Here he is showing off as usual!



And the last Glossolepis in this post, probably not this thread, as it appears that I can only post so many pictures at once in a post!

*Which also reminds me to let you know that I did another post, some more species in my dwarf rainbowfish thread!*

This Glossolepis none as the "Emerald" or the "Great Wanam" Rainbowfish, now extinct in the wild, and I promise you that *this one is pure*, which makes it very...very.. rare, is one of my favourite. He is a....

*Glossolepis wanamensis *"Lake Wanam"





Hope that you have enjoyed these pictures of fish from the Glossolepis Genus! Promise to post some more later in the thread after you tell me which ones do you like?

Warmest regards,

Ric


----------



## neven (May 15, 2010)

Beautiful fish! How hardy are the fish?


----------



## Keri (Aug 2, 2010)

I can't pick just one, they are all lovely... I guess a large school of the wanamensis would be amazing!


----------



## djamm (Sep 25, 2010)

wow~!~

You have some very nice rainbows....I want them all -=smiles=-


----------



## Flygirl (Jul 23, 2011)

How you get them hold still long enough to get some of these shots remains a mystery, but the two below are my favourites form this bunch.


----------



## Algae Beater (Apr 21, 2010)

i love your posts, simply amazing fish!! i need like 25 more tanks to get my hands on EVERYTHING you have  

a pleasure to view as always


----------



## Rainbowric (Feb 11, 2012)

Thank you for all your compliments and "Likes" in this thread and the others that I have done!

You should take a look once in a while back in some of my other threads,.... for more information about these beautiful fish and of course more pictures! I do try and answer most of your questions.

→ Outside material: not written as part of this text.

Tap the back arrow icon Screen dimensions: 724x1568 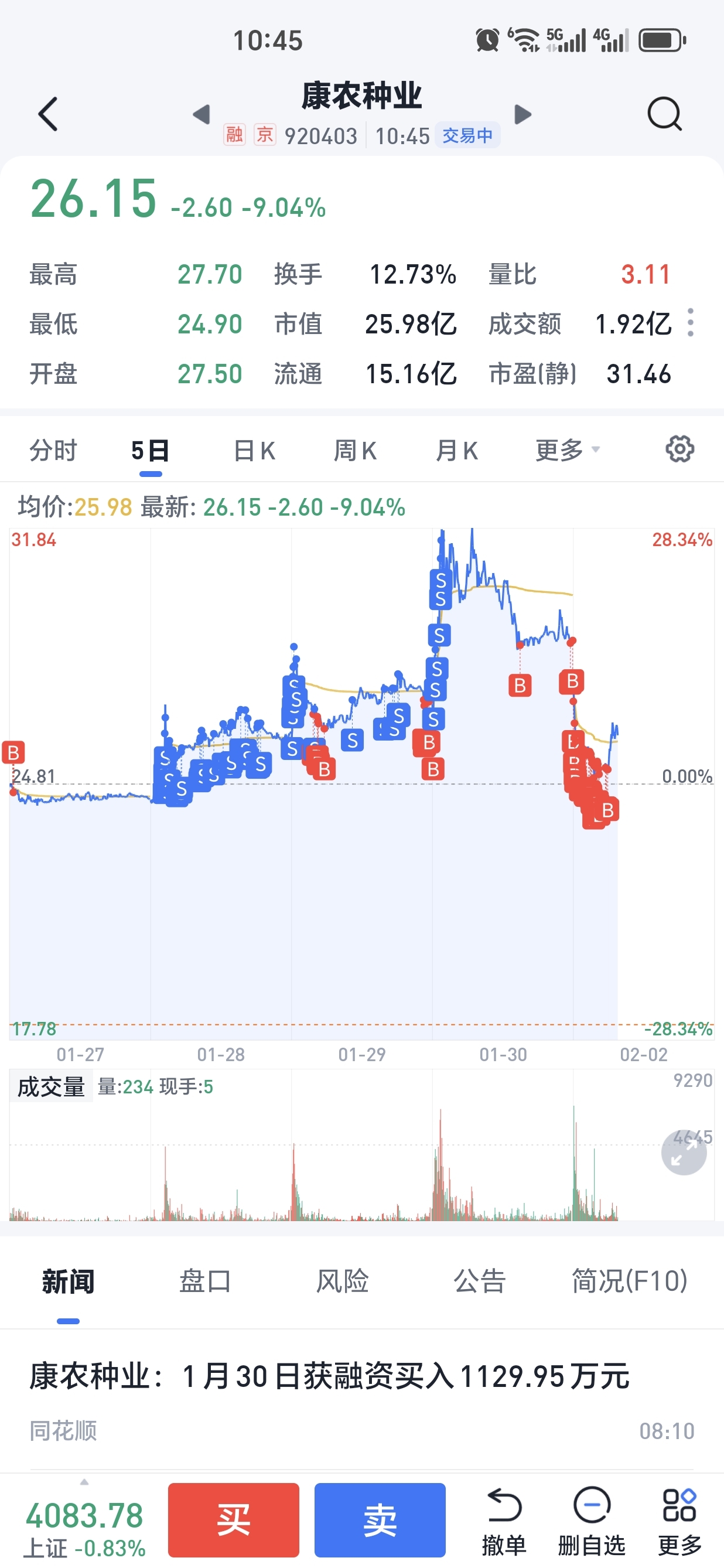coord(47,114)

The Glossolepis Genus family of rainbowfish to require a little more care than the Melanotaenia Genus family. Probably why you see them less. They do like, like all rainbowfish live comfortably in declorinated tap water, 78 degrees ..+ or - 4 degrees, and they really show all their colors well in a planted tank! They do like water changes and dance in the fresh water when you add it to the tank! Oh yes and food..well I buy live black worms at one of our LFS and the owner tells me that the discus and stingray people buy them for treats for their fish. The rainbow people buy flake. Good flake is fine but a treat of some good frozen or live food, they will love you for it. If you had to live only on dehydrated food, how well would you look? Yes you would live but not as well as fresh live food!

But there is another thing that makes rainbows really show their colors!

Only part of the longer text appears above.